SOURCE EXTRACT
start

Blog

Counting website visitors is hard

Counting visitors to your website is surprisingly hard. [footnote 1]

In the past 30 days, Cloudflare says there were about 1,170 unique visitors to bobbiechen.com . Over that identical time period, Squarespace Analytics says there were just 51 unique visitors. That's more than a 20x difference. What the heck?

Understanding visitor count metrics

Usually when we want to know how many visitors view our website, we're really talking about real human eyeballs looking at our page. As a human, visiting a website actually triggers a Rube Goldberg machine of computers talking to other computers and doing things in response, which can be hard to distinguish from an automated script ("bot") visiting that same website. Although Cloudflare and Squarespace use the name unique visitors, they actually measure different parts of that complex website-fetching process, which of course results in wildly different final numbers.

Cloudflare defines unique visitors as the number of "unique IP addresses requesting content from your site". Every internet-connected thing has an IP address - it is used to send messages to your device using the Internet Protocol. This includes bots like the web crawlers used by search engines to discover website content. We don't care about them, so this number is overcounting our desired metric of human views. It is possible for a person's IP address to change due to dynamic address allocation by the mobile carrier or ISP; but this is usually infrequent - maybe weekly, maybe monthly, or whenever a Wi-Fi router is rebooted.

Meanwhile, Squarespace defines "unique visitors" as an "estimate of the total number of actual visitors that reached your site", which is identified using Javascript and a browser cookie with two-year expiration. Almost all real humans browse with Javascript and cookies enabled. [footnote 2] Cookies are little pieces of data stored locally in your browser and device, so if you switch from your laptop to your phone, from Chrome to Safari, clear your cookies, or use your browser's Private Browsing ("Incognito Mode"), it will be counted as two different visitors. These cookies expire in two years, so we shouldn't see major effects from cookie expiration in the one-month window we're looking at. Most robots do not execute Javascript, so they will not be counted by this method. So far, so good - sounds like this is exactly what we're looking for. What's the catch?

Well, Javascript-based analytics are often blocked by adblockers like uBlock Origin. Estimates of how many people use an adblocker vary from 27% to 47%, according to Statista, Hootsuite [email required], and GWI [email required]. It's likely lower on mobile, since Chrome does not offer adblocking (EDITED: see [correction 1]). When I load my own website and view the uBlock Origin logs, I can see that Squarespace's analytics script is blocked thanks to the default Easy Privacy blocklist, which also blocks Google Analytics, the Facebook tracking pixel, and lesser-known names like Woopra and KissMetrics. [footnote 3] So, our Squarespace numbers are undercounted due to adblocking users, and we should multiply them by (100 / (100 - 27)) to (100 / (100 - 47)), or about 1.3-1.9x. That's for the general population, and anecdotally I expect that younger and more tech-savvy users are even more likely to block ads.

Here's a quick summary of some differences between the two methods:

Type of traffic Unique IP address Javascript + 2-year-expiration cookie
Automated bots Counted Not counted (mostly)
User with an adblocker Counted Not counted (mostly)

end

STORED RECORDS
start

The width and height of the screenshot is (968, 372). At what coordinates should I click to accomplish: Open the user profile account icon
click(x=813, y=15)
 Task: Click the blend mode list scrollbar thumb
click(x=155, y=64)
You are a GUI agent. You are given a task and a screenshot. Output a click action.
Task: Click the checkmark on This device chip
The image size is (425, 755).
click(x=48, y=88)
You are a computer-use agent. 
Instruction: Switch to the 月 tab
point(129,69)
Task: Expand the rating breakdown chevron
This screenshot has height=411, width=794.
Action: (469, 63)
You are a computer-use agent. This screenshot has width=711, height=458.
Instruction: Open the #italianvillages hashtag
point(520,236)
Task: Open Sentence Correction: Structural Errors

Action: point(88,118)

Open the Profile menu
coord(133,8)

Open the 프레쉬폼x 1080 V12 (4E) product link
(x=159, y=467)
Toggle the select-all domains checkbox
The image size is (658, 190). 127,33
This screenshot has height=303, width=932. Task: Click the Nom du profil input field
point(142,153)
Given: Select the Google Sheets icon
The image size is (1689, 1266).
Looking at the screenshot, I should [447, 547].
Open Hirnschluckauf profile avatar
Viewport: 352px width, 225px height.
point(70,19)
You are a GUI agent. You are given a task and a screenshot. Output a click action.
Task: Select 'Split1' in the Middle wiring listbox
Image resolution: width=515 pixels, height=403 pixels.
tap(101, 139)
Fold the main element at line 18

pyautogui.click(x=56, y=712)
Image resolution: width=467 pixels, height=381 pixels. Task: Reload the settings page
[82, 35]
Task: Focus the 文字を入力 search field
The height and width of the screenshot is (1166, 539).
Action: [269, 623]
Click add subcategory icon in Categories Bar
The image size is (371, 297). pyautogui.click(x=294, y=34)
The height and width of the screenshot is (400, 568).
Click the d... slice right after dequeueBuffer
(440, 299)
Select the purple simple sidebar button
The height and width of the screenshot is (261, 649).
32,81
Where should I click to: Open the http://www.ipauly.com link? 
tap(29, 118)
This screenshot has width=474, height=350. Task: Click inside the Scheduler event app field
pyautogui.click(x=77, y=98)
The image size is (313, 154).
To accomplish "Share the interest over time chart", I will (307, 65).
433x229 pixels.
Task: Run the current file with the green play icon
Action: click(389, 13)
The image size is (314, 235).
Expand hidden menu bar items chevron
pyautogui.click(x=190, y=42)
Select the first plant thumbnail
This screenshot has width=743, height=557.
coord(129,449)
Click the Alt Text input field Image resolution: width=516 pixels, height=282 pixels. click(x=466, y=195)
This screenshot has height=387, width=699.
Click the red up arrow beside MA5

end

DIRECTIVE A
Rewrite the paragraph beginning "Cloudflare defines unique visitors" from the blog post on counting website visitors as a short bulleted list that keeps its main facts.
DIRECTIVE B
Reproduce the passage of the blog post on counting website visitors starting at "Counting website visitors" and ending at "What the heck?".

EXERCISE RESULT A
- Cloudflare counts unique visitors as the number of unique IP addresses requesting content from the site.
- Every internet-connected device has an IP address, which is used to send it messages over the Internet Protocol.
- Bots such as search-engine web crawlers also have IP addresses, so this count overstates the number of human views.
- A person's IP address can change through dynamic allocation by a mobile carrier or ISP, but usually only occasionally, perhaps weekly, monthly, or when a Wi-Fi router is rebooted.

EXERCISE RESULT B
Counting website visitors is hard

Counting visitors to your website is surprisingly hard. [footnote 1]

In the past 30 days, Cloudflare says there were about 1,170 unique visitors to bobbiechen.com . Over that identical time period, Squarespace Analytics says there were just 51 unique visitors. That's more than a 20x difference. What the heck?